**Problem A:** List every sentence in the dating advice article that ends with a question mark.
**Problem B:** In two sentences, summarize the article on dating advice for men.
**Problem C:** Write the next part of the article on dating advice for men, picking up after its final sentence.

[Text under study Boundary: Start]

Dating Advice for Men – How to Get Your Game On Without Being a Player

I’m always so thrilled to get email and comments from the men in your lives looking for dating advice for men.  Some of you may think that’s a little corny and even dare I say, “whipped” but you know what it says to me?  It says to me that they care.  They care enough to make your lives better by becoming better daters.  You gotta love that!  I have often joked even about how much I would love to put together a little handbook on dating advice for men, based on all of the tips and tidbits that I would love to leave every man that has left my life with. 

Wouldn’t you love that kind of opportunity?  To put it in writing what they could have or should have done differently to make your dating experiences better?  Think of it your own little way of saying, “Dear Bob, I wish you had called when you said that you would.  Maybe then we would have had a chance.”  That’s exactly the kind of information we are going to touch on today. 

For all of you men that have been touching base to get clarity, this article is for you.

Believe it or not, even today’s man is getting tired of being a player.  The fun is short lived, and it is not a fulfilling lifestyle.  Unfortunately for us that have suffered a broken heart from one, that doesn’t feel like the case.  But it’s true.  Even players have learned valuable lessons from you, but they will never say that to your face.  They are men after all and have their precious egos to preserve.

[Text under study Boundary: End]
[Data under study Boundary: Start]

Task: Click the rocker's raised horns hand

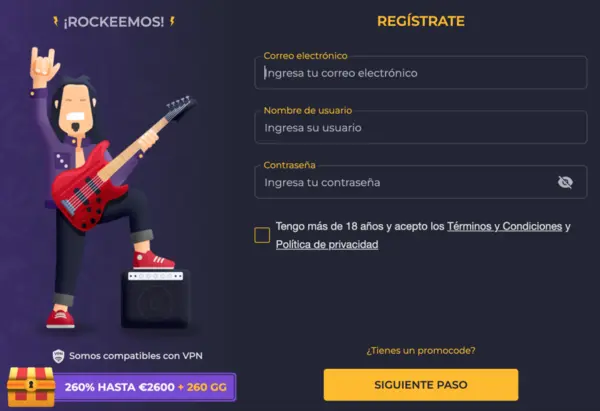Action: [x=43, y=66]
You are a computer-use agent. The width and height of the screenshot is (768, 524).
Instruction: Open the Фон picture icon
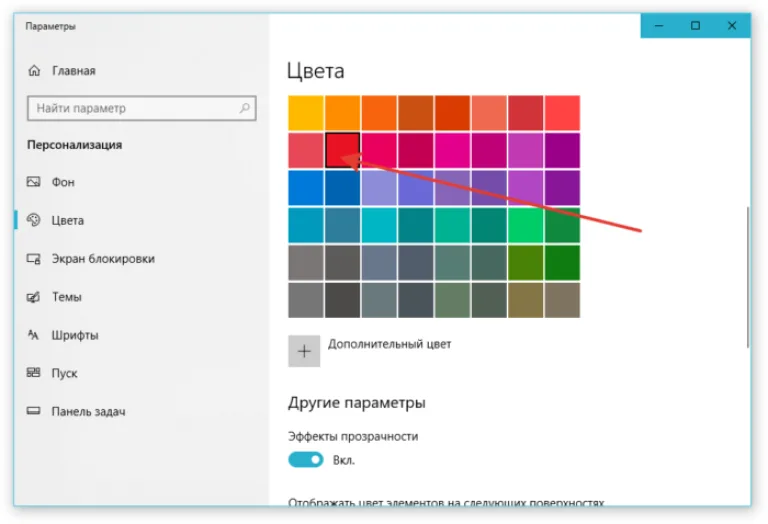click(x=33, y=182)

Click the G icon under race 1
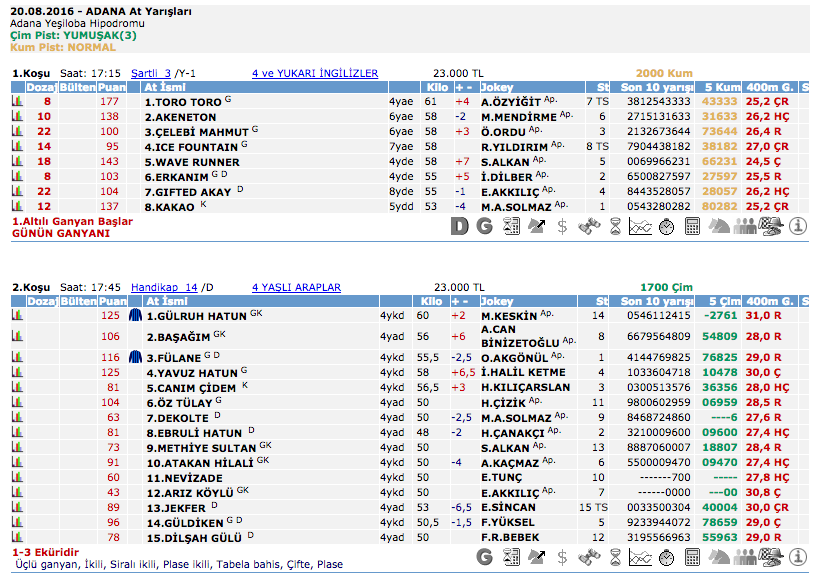coord(484,226)
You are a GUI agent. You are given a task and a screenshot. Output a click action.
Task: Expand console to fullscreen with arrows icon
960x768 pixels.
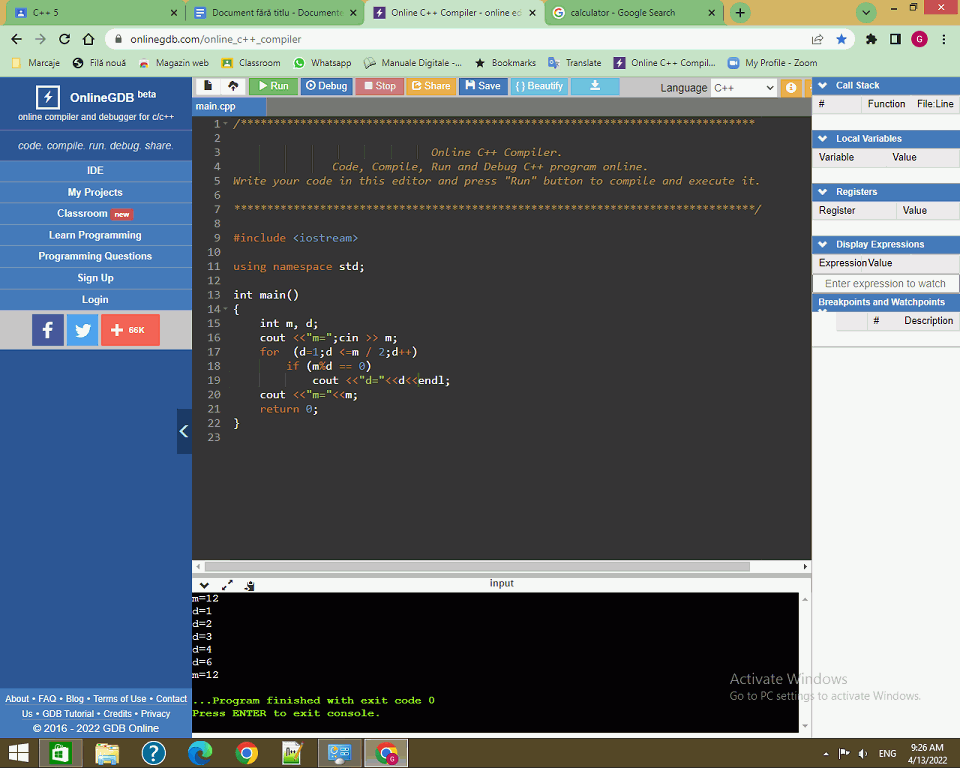pos(227,585)
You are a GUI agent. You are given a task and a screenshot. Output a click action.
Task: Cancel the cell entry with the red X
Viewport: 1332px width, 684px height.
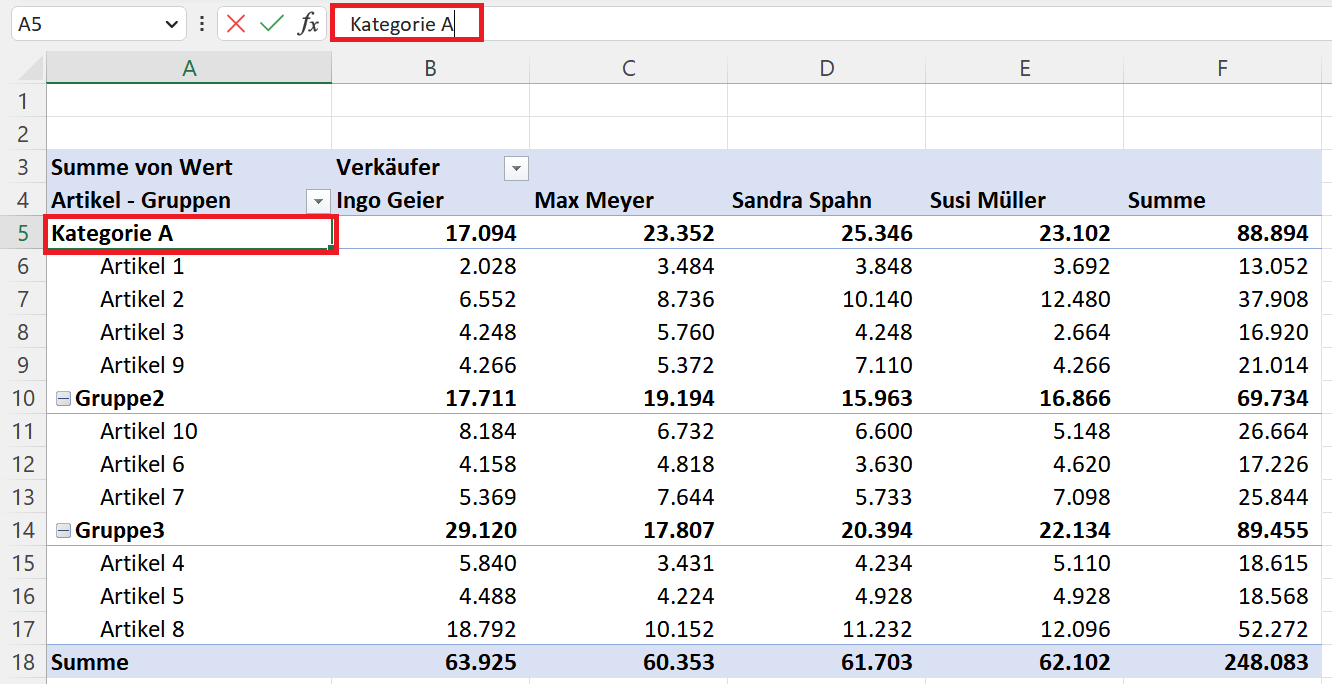236,24
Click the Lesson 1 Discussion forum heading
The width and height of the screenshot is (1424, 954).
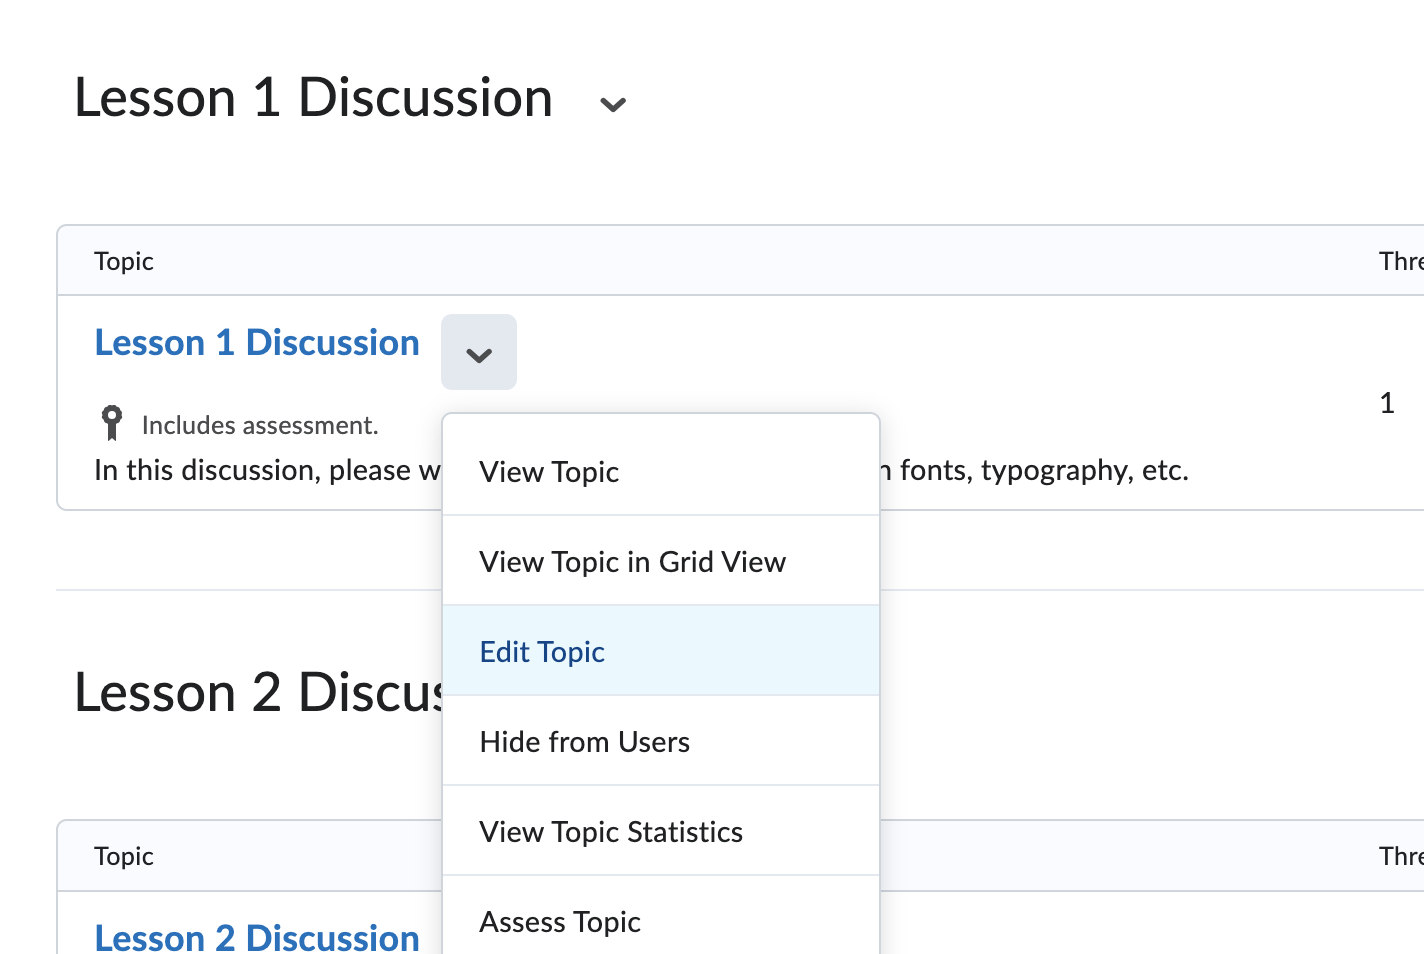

[Data under study Boundary: End]

**Exercise output A:**
1. Some of you may think that's a little corny and even dare I say, "whipped" but you know what it says to me?
2. Wouldn't you love that kind of opportunity?
3. To put it in writing what they could have or should have done differently to make your dating experiences better?

**Exercise output B:** The writer welcomes men writing in for dating advice, takes it as a sign that they care, and presents the article as the kind of tips women wish they could have given the men who left their lives. The writer also holds that even today's man is tiring of being a player because the fun is short-lived and unfulfilling, and that players learn from women but won't admit it.

**Exercise output C:**
Dating Advice for Men? Here we go. 

“Dear men, if you are looking for dating advice for you, dating advice for men and only men, you need to do it old school.  Sorry to tell you, but as much as we are empowered and independent women of the 21st century, we also are….a lady.  And we want you to treat us that way.  When you treat us that way, we feel loved, cherished, respected, and desired.  And that makes us want to make you….very happy.”

Sounds like that book might be a short book, no? 

Well, that’s just the nutshell of it all.  You see, when it comes to dating women, you men have a tough time of it today.  I will give you that.    Women today insist on being independent, empowered creatures that are treated as equals.  At the same time, our biological predisposition has kept us the more emotional creatures, because we have to be. Our species wouldn’t survive if one of our genders wasn’t the nurturing, empathetic, compassionate ones.

Not saying you men aren’t nurturing, empathetic, and compassionate.  You definitely are. The real men are.  The good ones are.  But these talents generally lie with the women of our species.  Men on the other hand are skilled at being rational, logical, practical, and all of these skills combined help them solve problems for us, and keep us safe, making us feel protected.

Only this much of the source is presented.